[Exercise brief] Write out the data below exactly, beginning with the first line and ending once the line that has "댓글목록 (64, 1209)" is written.

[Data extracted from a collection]
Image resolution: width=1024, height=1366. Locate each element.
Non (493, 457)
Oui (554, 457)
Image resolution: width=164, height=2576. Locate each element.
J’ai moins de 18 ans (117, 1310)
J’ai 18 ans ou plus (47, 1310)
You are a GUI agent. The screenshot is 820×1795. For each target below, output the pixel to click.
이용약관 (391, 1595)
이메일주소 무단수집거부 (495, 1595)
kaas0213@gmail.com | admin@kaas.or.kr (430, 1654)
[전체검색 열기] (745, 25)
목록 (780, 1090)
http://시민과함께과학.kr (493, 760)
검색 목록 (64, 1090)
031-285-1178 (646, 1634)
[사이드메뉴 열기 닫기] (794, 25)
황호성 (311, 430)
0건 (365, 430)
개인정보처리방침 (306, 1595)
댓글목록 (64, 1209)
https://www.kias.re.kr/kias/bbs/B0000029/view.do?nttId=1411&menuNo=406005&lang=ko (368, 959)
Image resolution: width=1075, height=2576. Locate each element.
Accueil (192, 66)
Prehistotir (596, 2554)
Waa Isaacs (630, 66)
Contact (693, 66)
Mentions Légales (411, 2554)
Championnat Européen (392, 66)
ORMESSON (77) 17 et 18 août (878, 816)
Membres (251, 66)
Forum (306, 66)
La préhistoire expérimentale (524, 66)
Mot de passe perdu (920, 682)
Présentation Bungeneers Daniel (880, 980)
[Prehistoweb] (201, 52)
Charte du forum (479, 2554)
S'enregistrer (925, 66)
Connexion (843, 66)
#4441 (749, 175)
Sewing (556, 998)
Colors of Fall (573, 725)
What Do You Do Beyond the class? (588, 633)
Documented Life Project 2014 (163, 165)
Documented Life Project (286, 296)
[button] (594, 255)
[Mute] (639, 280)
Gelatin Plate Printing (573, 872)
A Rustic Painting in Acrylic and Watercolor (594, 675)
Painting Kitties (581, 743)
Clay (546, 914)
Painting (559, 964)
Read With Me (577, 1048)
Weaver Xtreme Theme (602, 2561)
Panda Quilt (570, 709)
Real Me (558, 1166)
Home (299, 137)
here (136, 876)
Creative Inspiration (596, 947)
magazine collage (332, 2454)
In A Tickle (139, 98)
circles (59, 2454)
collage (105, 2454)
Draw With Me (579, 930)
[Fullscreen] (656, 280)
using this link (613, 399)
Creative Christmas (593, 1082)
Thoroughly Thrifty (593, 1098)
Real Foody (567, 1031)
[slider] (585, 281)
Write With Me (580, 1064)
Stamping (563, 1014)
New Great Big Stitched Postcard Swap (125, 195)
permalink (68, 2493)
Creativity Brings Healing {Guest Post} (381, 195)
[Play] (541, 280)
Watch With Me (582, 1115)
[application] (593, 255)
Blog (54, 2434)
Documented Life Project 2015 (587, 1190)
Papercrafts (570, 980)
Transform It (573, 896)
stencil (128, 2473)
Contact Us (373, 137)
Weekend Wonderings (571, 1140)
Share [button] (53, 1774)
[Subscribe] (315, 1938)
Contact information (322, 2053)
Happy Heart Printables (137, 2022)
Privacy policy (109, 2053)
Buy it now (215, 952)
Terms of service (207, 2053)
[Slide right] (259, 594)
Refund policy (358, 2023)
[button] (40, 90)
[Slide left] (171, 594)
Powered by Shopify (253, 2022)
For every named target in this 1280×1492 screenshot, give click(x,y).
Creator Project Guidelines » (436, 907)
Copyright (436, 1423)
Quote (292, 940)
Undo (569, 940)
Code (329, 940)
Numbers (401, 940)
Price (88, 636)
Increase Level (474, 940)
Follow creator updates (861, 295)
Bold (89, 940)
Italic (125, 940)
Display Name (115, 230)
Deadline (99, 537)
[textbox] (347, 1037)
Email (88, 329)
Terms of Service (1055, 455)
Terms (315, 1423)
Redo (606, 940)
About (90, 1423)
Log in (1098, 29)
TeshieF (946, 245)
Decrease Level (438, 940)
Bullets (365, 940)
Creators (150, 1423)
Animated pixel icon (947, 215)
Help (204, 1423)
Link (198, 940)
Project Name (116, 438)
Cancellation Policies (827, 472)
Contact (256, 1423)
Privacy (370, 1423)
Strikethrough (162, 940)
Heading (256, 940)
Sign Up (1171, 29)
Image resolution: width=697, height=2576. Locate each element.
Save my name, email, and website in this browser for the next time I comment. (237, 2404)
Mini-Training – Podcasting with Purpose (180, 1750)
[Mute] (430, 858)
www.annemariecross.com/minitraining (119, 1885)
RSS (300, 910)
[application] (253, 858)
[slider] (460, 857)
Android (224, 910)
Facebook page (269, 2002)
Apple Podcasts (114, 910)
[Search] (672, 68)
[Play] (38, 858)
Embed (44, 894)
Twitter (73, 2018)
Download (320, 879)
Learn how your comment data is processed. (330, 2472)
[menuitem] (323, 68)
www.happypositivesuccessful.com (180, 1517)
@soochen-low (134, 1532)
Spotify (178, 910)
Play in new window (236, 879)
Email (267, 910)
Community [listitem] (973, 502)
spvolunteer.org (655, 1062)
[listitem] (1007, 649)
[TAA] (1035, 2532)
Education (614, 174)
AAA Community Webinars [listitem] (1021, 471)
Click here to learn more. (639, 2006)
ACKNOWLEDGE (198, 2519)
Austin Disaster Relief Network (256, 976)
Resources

[Answer for the task]
Image resolution: width=1024, height=1366. Locate each element.
Non (493, 457)
Oui (554, 457)
Image resolution: width=164, height=2576. Locate each element.
J’ai moins de 18 ans (117, 1310)
J’ai 18 ans ou plus (47, 1310)
You are a GUI agent. The screenshot is 820×1795. For each target below, output the pixel to click.
이용약관 (391, 1595)
이메일주소 무단수집거부 (495, 1595)
kaas0213@gmail.com | admin@kaas.or.kr (430, 1654)
[전체검색 열기] (745, 25)
목록 (780, 1090)
http://시민과함께과학.kr (493, 760)
검색 목록 (64, 1090)
031-285-1178 (646, 1634)
[사이드메뉴 열기 닫기] (794, 25)
황호성 (311, 430)
0건 (365, 430)
개인정보처리방침 (306, 1595)
댓글목록 (64, 1209)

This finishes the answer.